**Extracted data entries**
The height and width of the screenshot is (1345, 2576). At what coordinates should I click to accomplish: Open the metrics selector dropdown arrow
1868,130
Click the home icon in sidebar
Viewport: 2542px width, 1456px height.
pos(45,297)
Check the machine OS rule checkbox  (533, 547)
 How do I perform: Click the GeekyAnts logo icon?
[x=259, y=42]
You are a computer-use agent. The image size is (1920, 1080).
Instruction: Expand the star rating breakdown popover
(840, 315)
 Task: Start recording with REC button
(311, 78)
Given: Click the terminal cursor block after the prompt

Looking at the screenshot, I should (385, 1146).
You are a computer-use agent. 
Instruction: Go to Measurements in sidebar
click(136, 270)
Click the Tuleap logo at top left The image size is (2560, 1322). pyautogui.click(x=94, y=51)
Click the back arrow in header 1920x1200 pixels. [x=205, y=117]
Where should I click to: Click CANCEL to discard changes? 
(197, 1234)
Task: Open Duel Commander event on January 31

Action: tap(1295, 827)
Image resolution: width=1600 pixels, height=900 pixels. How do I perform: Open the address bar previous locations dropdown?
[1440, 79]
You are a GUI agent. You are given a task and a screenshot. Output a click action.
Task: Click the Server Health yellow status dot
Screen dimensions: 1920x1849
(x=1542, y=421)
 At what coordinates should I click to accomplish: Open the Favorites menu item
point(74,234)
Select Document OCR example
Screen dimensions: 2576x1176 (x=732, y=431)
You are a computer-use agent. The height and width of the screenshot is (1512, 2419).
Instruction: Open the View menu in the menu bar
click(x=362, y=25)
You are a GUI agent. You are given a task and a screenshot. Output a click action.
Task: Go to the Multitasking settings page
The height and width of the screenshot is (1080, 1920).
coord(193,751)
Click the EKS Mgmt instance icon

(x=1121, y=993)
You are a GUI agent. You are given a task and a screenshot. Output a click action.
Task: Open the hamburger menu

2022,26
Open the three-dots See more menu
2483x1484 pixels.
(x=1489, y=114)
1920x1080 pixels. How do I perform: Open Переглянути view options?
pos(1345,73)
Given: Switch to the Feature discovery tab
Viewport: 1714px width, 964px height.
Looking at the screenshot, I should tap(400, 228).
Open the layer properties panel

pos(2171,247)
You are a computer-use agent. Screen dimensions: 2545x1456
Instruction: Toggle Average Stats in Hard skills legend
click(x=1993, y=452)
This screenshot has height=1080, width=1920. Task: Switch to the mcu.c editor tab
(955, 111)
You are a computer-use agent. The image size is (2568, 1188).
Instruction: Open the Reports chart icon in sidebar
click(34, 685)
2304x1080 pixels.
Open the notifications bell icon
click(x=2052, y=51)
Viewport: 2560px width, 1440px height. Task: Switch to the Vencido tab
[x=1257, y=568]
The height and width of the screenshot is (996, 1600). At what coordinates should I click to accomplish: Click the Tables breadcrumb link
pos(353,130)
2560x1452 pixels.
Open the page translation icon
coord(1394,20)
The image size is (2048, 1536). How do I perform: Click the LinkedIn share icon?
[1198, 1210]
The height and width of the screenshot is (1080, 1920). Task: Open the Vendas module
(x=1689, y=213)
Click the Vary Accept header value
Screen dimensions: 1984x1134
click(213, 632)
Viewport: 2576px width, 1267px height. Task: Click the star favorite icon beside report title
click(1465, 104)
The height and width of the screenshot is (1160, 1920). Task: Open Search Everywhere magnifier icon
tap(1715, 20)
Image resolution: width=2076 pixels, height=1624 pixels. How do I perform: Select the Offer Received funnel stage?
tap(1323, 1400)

**EXERCISE DIRECTIONS**
Among the records above, find the lines that contain "agent" and copy every one.

**FINISHED EXERCISE**
You are a computer-use agent. The image size is (1920, 1080).
You are a computer-use agent. 
You are a GUI agent. You are given a task and a screenshot. Output a click action.
You are a computer-use agent. The height and width of the screenshot is (1512, 2419).
You are a GUI agent. You are given a task and a screenshot. Output a click action.
You are a GUI agent. You are given a task and a screenshot. Output a click action.
You are a computer-use agent. Screen dimensions: 2545x1456
You are a computer-use agent. The image size is (2568, 1188).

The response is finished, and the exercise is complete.